Ayse's garden (she now lives in the house across the road from Samuel)

It rained heavily the day we left Prien for Switzerland. I mean not just rained, it poured as we started out, though it cleared up later on and parts of the journey were even somewhat sunny. But as we neared Solothurn it came down in sheets, almost like a tropical downpour. Luckily it stopped for a few minutes when we reached Rupert and Brigitte’s place in Lüsslingen, long enough for us to dash in without getting drenched. We found out that it had been raining heavily for over a couple of days, and part of R and B’s house had got flooded the night before we arrived. Everyone was making jokes about Noah and the great flood and it being time to build an arc and escape to safety. I thought of our flat in Bombay which gets regularly soaked during the monsoon and told people that I thought this kind of thing happened only in India where the fittings were bad and the doors and windows all had cracks or were not waterproof for other reasons. The subsequent days were not too bad and on Saturday the sun appeared for several hours and it was mostly dry.

Sabine B

It was great catching up with old friends, many of whom are now willing to pitch in to get the trainers group in India going. Brigitte has offered to do a course in body work and Sabine B whom I recently got acquainted with, is a musician who would love to do a workshop in India based on music therapy. I stayed at Ayse's place. She lives a lot of the time in Switzerland now in a beautiful house with a garden frequented by many of the kids in the community. The side of the drawing dining room overlooking the garden is sheer glass and gives out onto a patio which is semi enclosed. Brigitte

Apart from people at the workshop, old friend Jean Pierre came over to Ayse’s for breakfast on Saturday with his wife, Karin and their two kids. K. is going to have a baby and yet planning to come to India for the workshop in December, when she will be seven months pregnant. She was uncertain about it and they had earlier written to ask me what I thought. When I forwarded the mail to our friend in the village he remarked that they had had several women come to to the village who were pregnant and everything had been fine. As long as there were no complications to do with infections a person might already be carrying he felt it ought to be all right. Of course it is one of those things. After hearing it all you have to take full responsibility for the decision you take and JP and K felt that having got all the pro’s and con’s they would still like to come to India.

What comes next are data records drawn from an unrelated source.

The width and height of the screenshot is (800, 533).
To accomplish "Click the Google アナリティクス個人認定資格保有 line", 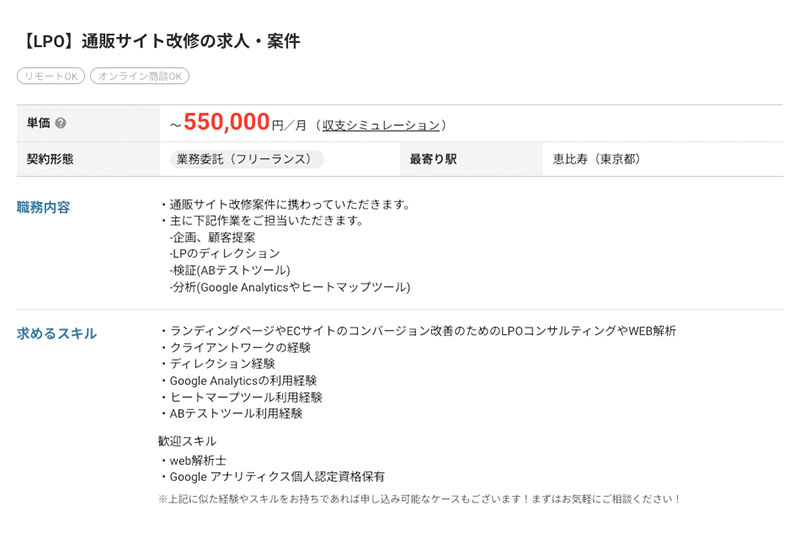I will (x=276, y=477).
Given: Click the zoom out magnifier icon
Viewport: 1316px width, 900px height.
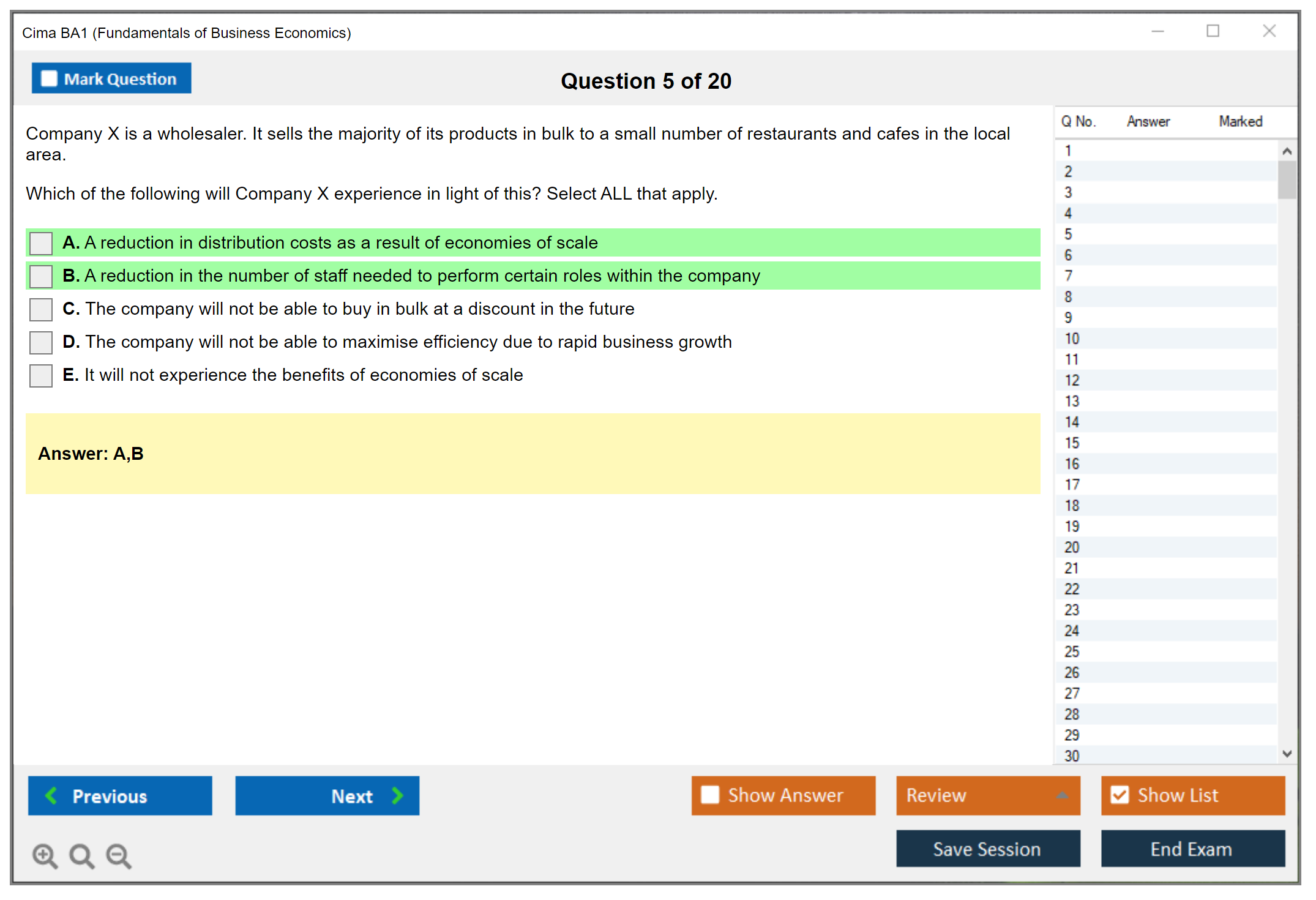Looking at the screenshot, I should click(118, 855).
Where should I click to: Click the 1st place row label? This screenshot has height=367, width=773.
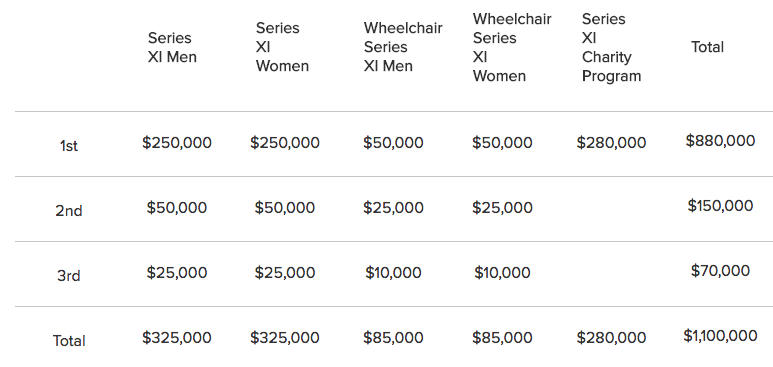[x=69, y=146]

The workshop itself was a masterpiece, as I never tire of telling people. One of the best I’ve done with Samuel or for that matter with anyone. What we all realised is that you cannot bring healing to others until you yourself are healed and so that is what it turned out to be. A workshop with a real healing touch.

The night we returned to Prien we discovered it was Tilmann’s birthday so naturally we opened a bottle of wine to celebrate and sat up till almost three in the morning. The weather is cold and wet and last night in spite of it being technically “summer” I was forced to turn on the heating. And Feli and I are back to roaring like dinosaurs and chucking plastic balls and soft toys around and at each other.